Na base de um jurídico ordenamento jurídico sujeito ao estado de direito, é imperioso existirem advogados livres, independentes e isentos, servidores do Direito e da justiça, dignos da honra e responsabilidades que lhes são inerentes. E isso acontece na RAEM. Têm de existir juízes independentes, não recebendo ordens ou instruções, exercendo o poder judicial de forma séria e independente, e isso tem também acontecido na RAEM ao longo de 23 anos.
Há, de facto, uma verdadeira continuidade do sistema jurídico e se a língua chinesa tem tido alguma predominância, isso nada mais é do que o reflexo natural da evolução de uma sociedade com as características da nossa.
Os princípios basilares que presidiram à constituição da Região Administrativa Especial de Macau estão plasmados na Lei Básica, uma lei da Assembleia Popular Nacional. Não podemos querer que tudo se mantivesse como estava antes de 1999 e a transição nada fosse além da mudança de uma bandeira por outra.
Continuamos, residentes estrangeiros em Macau, a ser acarinhados e respeitados. O que mudou não mudou apenas para nós, mudou para todos os que, como nós, vivem e sentem Macau. Não perceber a nova realidade que é vivida na RAEM é o início da estrada do descontentamento, da frustração.
A Lei Básica de Macau está viva e recomenda-se.

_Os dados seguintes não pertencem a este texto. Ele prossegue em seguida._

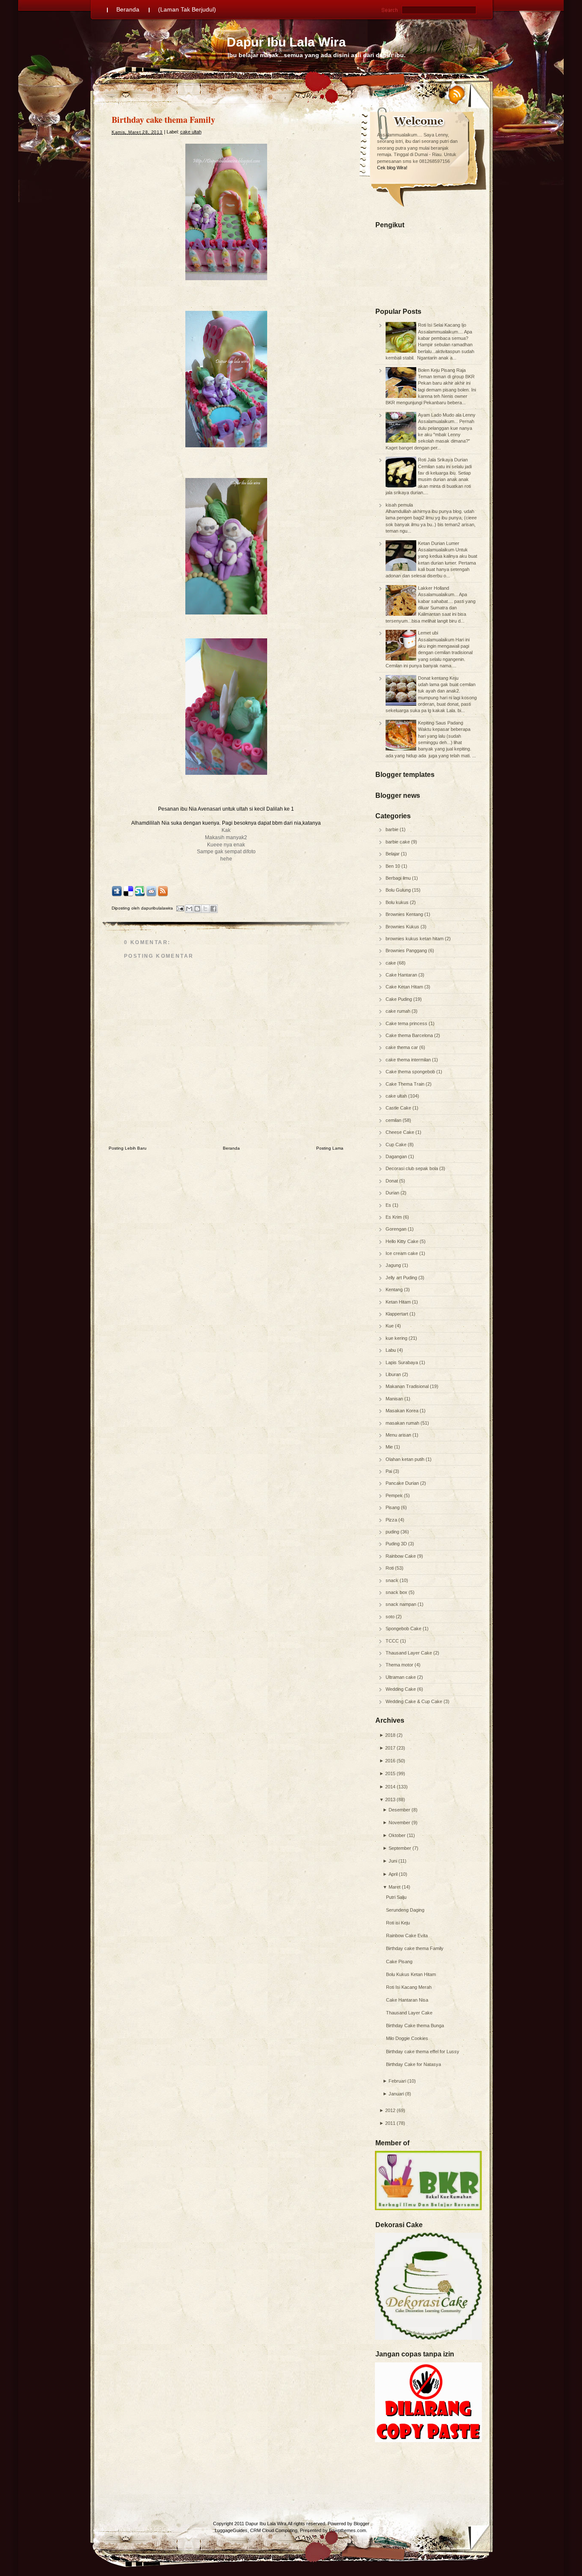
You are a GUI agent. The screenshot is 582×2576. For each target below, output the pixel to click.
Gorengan (397, 1228)
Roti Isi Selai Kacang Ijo (442, 324)
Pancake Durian (403, 1483)
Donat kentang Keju (438, 678)
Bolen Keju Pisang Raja (442, 370)
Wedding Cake (401, 1689)
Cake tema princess (407, 1023)
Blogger (361, 2523)
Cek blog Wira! (392, 167)
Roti (390, 1568)
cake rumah (399, 1011)
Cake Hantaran (402, 974)
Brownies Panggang (407, 950)
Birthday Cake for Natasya (413, 2064)
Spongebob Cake (404, 1628)
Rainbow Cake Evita (407, 1935)
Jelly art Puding (402, 1277)
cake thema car (402, 1047)
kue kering (397, 1338)
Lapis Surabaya (402, 1362)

A China e Portugal têm respeitado os princípios e valores fundamentais que foram acordados naquele tratado internacional depositado nas Nações Unidas e materializado pela Lei Básica em 1993.
Vivo numa sociedade pluralista, onde cada um de nós tem direito à sua opinião e deve continuar a ter espaço e liberdade para a exprimir. E onde os outros, de forma respeitosa e civilizada, devem continuar a dela poder discordar.
Costuma dizer-se que duas árvores não fazem a floresta, e que uma pessoa não faz uma manifestação, faz um protesto.
Na actual RAEM, os protestos são aceites e ouvidos, as opiniões consideradas e os erros aproveitados para melhorar.